Attualità e politica

Messa a LaChirico: ‘Con i protocolli di sicurezza si deve tornare a scuola’

Il fronte di chi invoca il ritorno alla didattica in presenza ha un nuovo adepto: Cristina Messa, già rettore dell’Università Bicocca di Milano e ordinario di Diagnostica per immagini e radioterapia presso il Dipartimento di Medicina dello stesso ateneo.

In un’intervista a LaChirico.it ha espresso la sua preoccupazione per lo stato di ‘isolamento’ in cui i giovani si trovano ormai da mesi. “Per i ragazzi la mancanza prolungata di contatto sociale ha effetti che adesso non vediamo – afferma la Professoressa – In Lombardia all’apprendimento a distanza si aggiunge la negazione di ogni spazio di socialità e incontro, con enormi conseguenze sociopsicologiche sulla fascia giovane della popolazione, per non parlare del deficit formativo in termini di acquisizione delle competenze. I giovani che vivono in una zona rossa non possono vedere gli amici o fare vita all’aperto, su tutto il territorio nazionale sono chiuse palestre e piscine, in generale sono ristrette le modalità per praticare sport. Durante il primo lockdown – continua Cristina Messa nell’intervista integrale sul Foglio – poteva esserci un istinto di recupero, adesso è più complicato. Se si rispettano i protocolli di sicurezza, si può e si deve andare a scuola, il tema è come arrivarci: sui trasporti il sistema ha fallito. Dopo la prima ondata, non avremmo voluto vedere le immagini di bus e metro affollati. Facciamo tesoro degli errori commessi”.

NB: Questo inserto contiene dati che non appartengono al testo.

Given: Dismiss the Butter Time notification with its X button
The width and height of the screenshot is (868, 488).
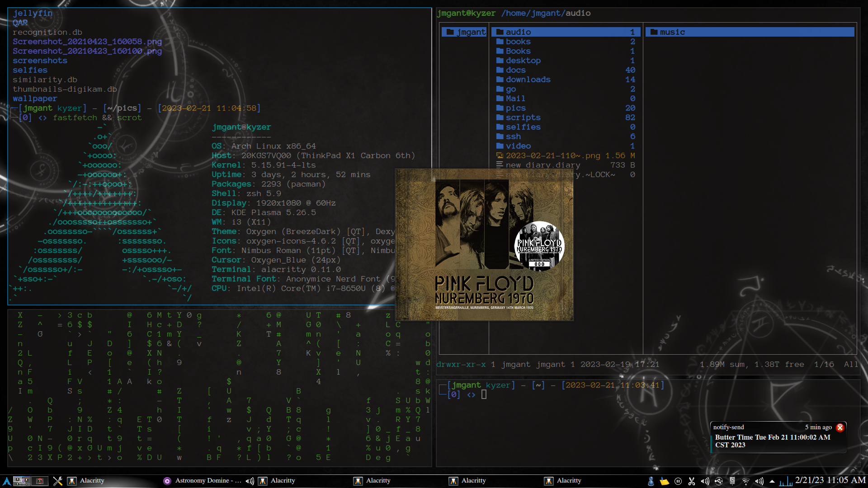Looking at the screenshot, I should (840, 427).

AC intervista Cristina Messa – La ‘sindrome della capanna’

Agostino Miozzo, il coordinatore del Cts, ha parlato di “sindrome della capanna” e di un rischio sempre più concreto di ragazzi che passano ore e ore davanti ad uno schermo senza alcuna interazione con nessuno. Per la prof. Messa il secondo confinamento a cui sono costretti i giovani è preoccupante. In generale, non c’è più quella forza di spirito che si riscontrava a marzo.

“I ragazzi trascorrono sempre più tempo davanti al computer isolati dal resto del mondo – afferma – Milano può avere una maggiore capacità di resistenza rispetto ad altre città, qui non ci sono le rivolte di Napoli, ma in questo secondo lockdown non c’è più fermento, la gente non si affaccia ai balconi, non si tengono iniziative di quartiere, in generale si respira un clima di cupa rassegnazione”.